Durant quatre ans, à l’école apostolique de Saint Ilan (Côtes d’Armor) avec un objectif : je récupère des cours du secondaire. En réalité ce fut bien davantage : la rencontre de religieux, les Pères du Saint-Esprit, et des compagnons appelés eux aussi par le Seigneur : un appui pour confirmer ma décision.
J’avais 30 ans quand je me suis joint aux Frères Missionnaires des Campagnes. Durant l’année de noviciat, je me sentais heureux, membre du peuple de Dieu dont je découvrais le projet dans la Bible. Puis suivirent les années de formation en communauté FMC. J’avançais dans la foi, non sans douter à certains moments. En 1971, après les vœux perpétuels, en la fête de l’ascension, avec au cœur une joie de disciple, j’étais ordonné prête avec un grand désir : exercer ce ministère comme un service du peuple.

pour que vous alliez, que vous portiez du fruit et que votre fruit demeure. La mise en œuvre de l’appel, le temps de la mission.
Après mon ordination, je fus d’abord envoyé au prieuré de Boulogne-sur-Gesse. Tout en assurant un service paroissial, je travaillais comme ouvrier agricole. Puis je fis un stage FPA en électricité du bâtiment.
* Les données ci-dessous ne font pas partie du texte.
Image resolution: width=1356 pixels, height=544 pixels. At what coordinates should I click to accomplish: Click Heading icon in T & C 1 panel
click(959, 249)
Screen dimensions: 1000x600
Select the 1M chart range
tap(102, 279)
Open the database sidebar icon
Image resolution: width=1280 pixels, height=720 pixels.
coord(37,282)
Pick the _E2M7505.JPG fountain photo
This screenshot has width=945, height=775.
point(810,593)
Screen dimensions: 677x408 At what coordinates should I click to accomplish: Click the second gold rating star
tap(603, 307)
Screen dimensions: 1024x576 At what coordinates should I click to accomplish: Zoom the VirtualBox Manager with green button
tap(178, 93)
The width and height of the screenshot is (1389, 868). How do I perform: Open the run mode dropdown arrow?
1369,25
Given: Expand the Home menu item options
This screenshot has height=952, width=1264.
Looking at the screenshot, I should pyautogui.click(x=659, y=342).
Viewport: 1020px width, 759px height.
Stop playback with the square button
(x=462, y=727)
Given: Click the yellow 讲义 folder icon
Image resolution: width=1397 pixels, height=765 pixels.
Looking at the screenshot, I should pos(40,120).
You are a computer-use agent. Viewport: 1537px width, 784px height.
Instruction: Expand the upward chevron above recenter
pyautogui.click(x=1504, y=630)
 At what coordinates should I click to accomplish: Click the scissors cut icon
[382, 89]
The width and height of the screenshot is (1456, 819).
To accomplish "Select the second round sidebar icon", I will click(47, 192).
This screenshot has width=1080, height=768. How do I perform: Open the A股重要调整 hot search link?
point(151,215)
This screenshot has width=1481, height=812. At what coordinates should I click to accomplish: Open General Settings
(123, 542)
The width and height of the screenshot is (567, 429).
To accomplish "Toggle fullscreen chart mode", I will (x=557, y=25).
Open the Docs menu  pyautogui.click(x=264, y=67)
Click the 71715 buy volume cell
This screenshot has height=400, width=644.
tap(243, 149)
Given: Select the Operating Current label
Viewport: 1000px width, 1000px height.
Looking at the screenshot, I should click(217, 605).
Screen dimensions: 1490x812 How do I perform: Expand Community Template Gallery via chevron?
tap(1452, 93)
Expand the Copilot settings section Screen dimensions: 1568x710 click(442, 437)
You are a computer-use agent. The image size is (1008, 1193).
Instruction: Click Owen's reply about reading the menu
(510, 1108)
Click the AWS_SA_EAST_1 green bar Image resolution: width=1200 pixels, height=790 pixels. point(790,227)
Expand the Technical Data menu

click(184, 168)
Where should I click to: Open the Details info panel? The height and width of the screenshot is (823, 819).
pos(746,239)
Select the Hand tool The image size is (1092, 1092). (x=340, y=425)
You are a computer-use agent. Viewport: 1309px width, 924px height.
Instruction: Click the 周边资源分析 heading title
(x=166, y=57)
2018 Frère Eugène au Portugal.jpgEn 1975, je suis appelé à rejoindre un Frère commençant une communauté dans le Sud du Portugal ; un prieuré de Soeurs des Campagnes nous y précédait ; ce fut un privilège dans ma vie. Nous vivions dans un village, Lagaméças, d’abord à deux, puis à trois et quatre Frères, en grande proximité avec la population. Après la révolution des œillets en 1974, les questions politiques et sociales étaient présentes chez tous les gens ; à notre mesure nous les accompagnons. Chacun des Frères étaient insérés différemment ; pour ma part comme électricien en bâtiment et administrateur paroissial. Nous donnions priorité aux rencontres de groupes, surtout bibliques ; des adultes et des jeunes y préparaient leur baptême que nous célébrions la Nuit de Pâques : souvenirs inoubliables de la joie des nouveaux baptisés ! Certains de ces compagnons de route font aujourd’hui partie de la ‘Communion : laïcs, Sœurs, Frères Missionnaires des Campagnes’.
En 1994, je rejoignais Coquelandia, au Nord-est du Brésil (Etat du Maranhão). Là, à partir d’une « option préférentielle pour les pauvres », choix de l’Eglise d’après Concile au Brésil, j’ai appris à aimer un peuple de culture différente et, spécialement les petits de ce peuple, organisés en groupes de rues. J’y suis resté comme administrateur paroissial jusque mes 75 ans, d’où je suis parti pour le prieuré de Palestina do Para.
si bien que tout ce que vous demanderez au Père en mon nom, il vous l’accordera. Arrivé au temps de la retraite, l’appel continue ;
Passé le temps des engagements prenants, je me vois maintenant en situation plus gratuite d’auxiliaire, avec seulement quelques responsabilités et services partiels dans la communauté des Frères et en pastorale ; les nombreux problèmes sociaux de la région ne sont pas sans nous interpeller. Mon emploi du temps est plus libre : je me suis joint au club des personnes âgées de la commune.
Je demande à Dieu, dont la fidélité ne m’a pas trompé, la même grâce pour aujourd’hui et demain. Et, avec ceux et celles qui avancent en âge, je confie au Christ mes efforts voués à la conservation de la santé du corps et de l’esprit ; mais qu’en tout sa volonté soit faite ! Je compte sur les Frères de ma communauté, pour cette nouvelle étape, ce nouveau temps de grâce où l’essentiel est à poursuivre sous la mouvance de l’Esprit.